Collected data entries:
- Opening Delimiter -

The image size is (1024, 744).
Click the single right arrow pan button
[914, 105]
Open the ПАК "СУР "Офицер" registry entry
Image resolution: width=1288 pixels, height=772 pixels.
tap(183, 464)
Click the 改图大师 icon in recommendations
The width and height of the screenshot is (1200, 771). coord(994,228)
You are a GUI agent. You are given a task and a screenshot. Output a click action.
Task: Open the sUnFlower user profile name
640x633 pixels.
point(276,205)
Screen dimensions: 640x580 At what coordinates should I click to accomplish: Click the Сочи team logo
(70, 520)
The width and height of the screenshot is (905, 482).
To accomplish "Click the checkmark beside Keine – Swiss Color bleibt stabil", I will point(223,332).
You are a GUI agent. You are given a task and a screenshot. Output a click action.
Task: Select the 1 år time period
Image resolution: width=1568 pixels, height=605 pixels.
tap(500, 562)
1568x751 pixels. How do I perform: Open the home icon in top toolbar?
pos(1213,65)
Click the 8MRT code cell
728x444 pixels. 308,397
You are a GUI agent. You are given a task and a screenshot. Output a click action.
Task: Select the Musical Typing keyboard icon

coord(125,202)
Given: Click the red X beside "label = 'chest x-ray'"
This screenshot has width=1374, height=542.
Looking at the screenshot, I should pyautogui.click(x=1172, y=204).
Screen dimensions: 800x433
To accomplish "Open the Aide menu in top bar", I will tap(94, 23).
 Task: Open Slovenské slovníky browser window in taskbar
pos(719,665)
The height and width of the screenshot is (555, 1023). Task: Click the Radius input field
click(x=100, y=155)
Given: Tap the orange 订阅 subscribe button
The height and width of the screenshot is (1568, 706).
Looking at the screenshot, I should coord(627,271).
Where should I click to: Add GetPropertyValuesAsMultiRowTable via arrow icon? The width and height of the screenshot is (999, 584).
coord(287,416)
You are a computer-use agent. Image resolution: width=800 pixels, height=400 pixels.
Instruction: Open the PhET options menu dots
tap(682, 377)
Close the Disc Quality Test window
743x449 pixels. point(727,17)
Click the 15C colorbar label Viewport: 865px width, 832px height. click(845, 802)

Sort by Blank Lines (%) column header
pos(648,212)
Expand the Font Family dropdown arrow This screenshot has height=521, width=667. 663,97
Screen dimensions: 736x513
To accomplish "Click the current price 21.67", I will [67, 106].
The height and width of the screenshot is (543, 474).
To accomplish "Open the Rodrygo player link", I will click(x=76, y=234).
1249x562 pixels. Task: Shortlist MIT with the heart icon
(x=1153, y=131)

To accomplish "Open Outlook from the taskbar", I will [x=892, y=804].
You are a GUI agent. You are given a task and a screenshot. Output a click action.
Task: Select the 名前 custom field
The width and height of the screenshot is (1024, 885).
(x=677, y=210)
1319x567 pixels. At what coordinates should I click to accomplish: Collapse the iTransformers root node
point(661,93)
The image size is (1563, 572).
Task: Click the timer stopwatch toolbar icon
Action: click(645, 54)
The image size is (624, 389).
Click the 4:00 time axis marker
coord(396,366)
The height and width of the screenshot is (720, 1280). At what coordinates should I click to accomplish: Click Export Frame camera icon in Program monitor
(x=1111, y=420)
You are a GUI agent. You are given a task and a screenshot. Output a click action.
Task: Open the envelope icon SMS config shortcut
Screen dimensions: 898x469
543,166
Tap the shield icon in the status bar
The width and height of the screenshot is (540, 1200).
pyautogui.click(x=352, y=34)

- Closing Delimiter -

:: Try it ::
Lines from the one with "Where should I" through the last line above must be printed exactly; no other line is to appear.

:: Response ::
Where should I click to: Add GetPropertyValuesAsMultiRowTable via arrow icon? The width and height of the screenshot is (999, 584).
coord(287,416)
You are a computer-use agent. Image resolution: width=800 pixels, height=400 pixels.
Instruction: Open the PhET options menu dots
tap(682, 377)
Close the Disc Quality Test window
743x449 pixels. point(727,17)
Click the 15C colorbar label Viewport: 865px width, 832px height. click(845, 802)

Sort by Blank Lines (%) column header
pos(648,212)
Expand the Font Family dropdown arrow This screenshot has height=521, width=667. 663,97
Screen dimensions: 736x513
To accomplish "Click the current price 21.67", I will [67, 106].
The height and width of the screenshot is (543, 474).
To accomplish "Open the Rodrygo player link", I will click(x=76, y=234).
1249x562 pixels. Task: Shortlist MIT with the heart icon
(x=1153, y=131)

To accomplish "Open Outlook from the taskbar", I will [x=892, y=804].
You are a GUI agent. You are given a task and a screenshot. Output a click action.
Task: Select the 名前 custom field
The width and height of the screenshot is (1024, 885).
(x=677, y=210)
1319x567 pixels. At what coordinates should I click to accomplish: Collapse the iTransformers root node
point(661,93)
The image size is (1563, 572).
Task: Click the timer stopwatch toolbar icon
Action: click(645, 54)
The image size is (624, 389).
Click the 4:00 time axis marker
coord(396,366)
The height and width of the screenshot is (720, 1280). At what coordinates should I click to accomplish: Click Export Frame camera icon in Program monitor
(x=1111, y=420)
You are a GUI agent. You are given a task and a screenshot. Output a click action.
Task: Open the envelope icon SMS config shortcut
Screen dimensions: 898x469
543,166
Tap the shield icon in the status bar
The width and height of the screenshot is (540, 1200).
pyautogui.click(x=352, y=34)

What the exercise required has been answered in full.